> _Your assignment_: Each line from the one that holds "Open the document tabs list dropdown" to the end of the entries is to be given again exactly. Do not include pictures.

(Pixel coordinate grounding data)
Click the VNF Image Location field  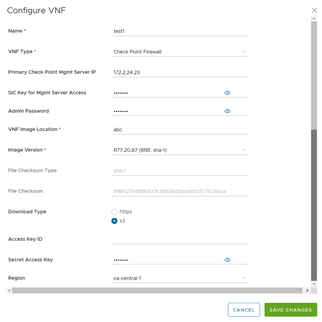(179, 130)
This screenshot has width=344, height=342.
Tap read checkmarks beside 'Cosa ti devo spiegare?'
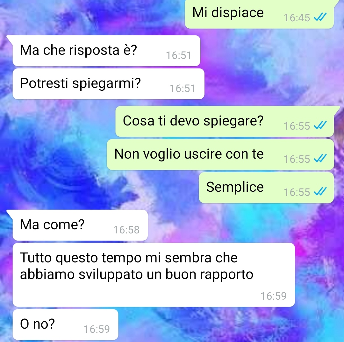click(320, 125)
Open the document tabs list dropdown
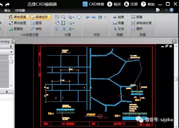Screen dimensions: 179x128 pyautogui.click(x=174, y=41)
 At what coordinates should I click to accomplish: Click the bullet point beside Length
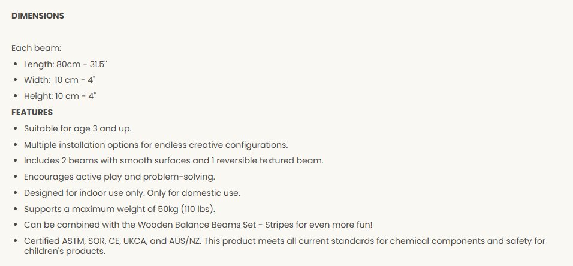16,64
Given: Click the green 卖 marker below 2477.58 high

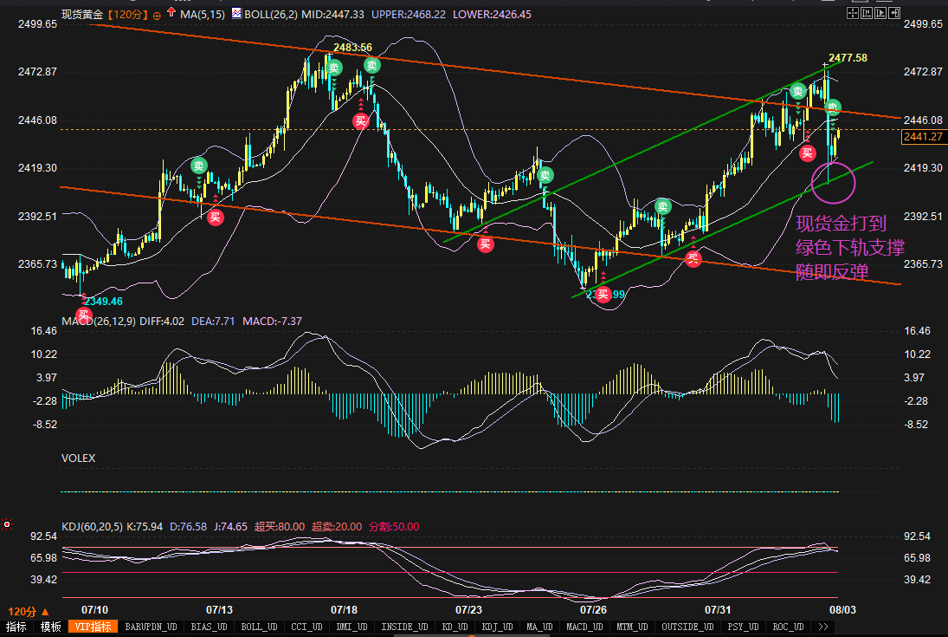Looking at the screenshot, I should 832,107.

> _Completed exercise_:
Open the document tabs list dropdown
Screen dimensions: 179x128 pyautogui.click(x=174, y=41)
 At what coordinates should I click to accomplish: Click the bullet point beside Length
16,64
Given: Click the green 卖 marker below 2477.58 high

Looking at the screenshot, I should 832,107.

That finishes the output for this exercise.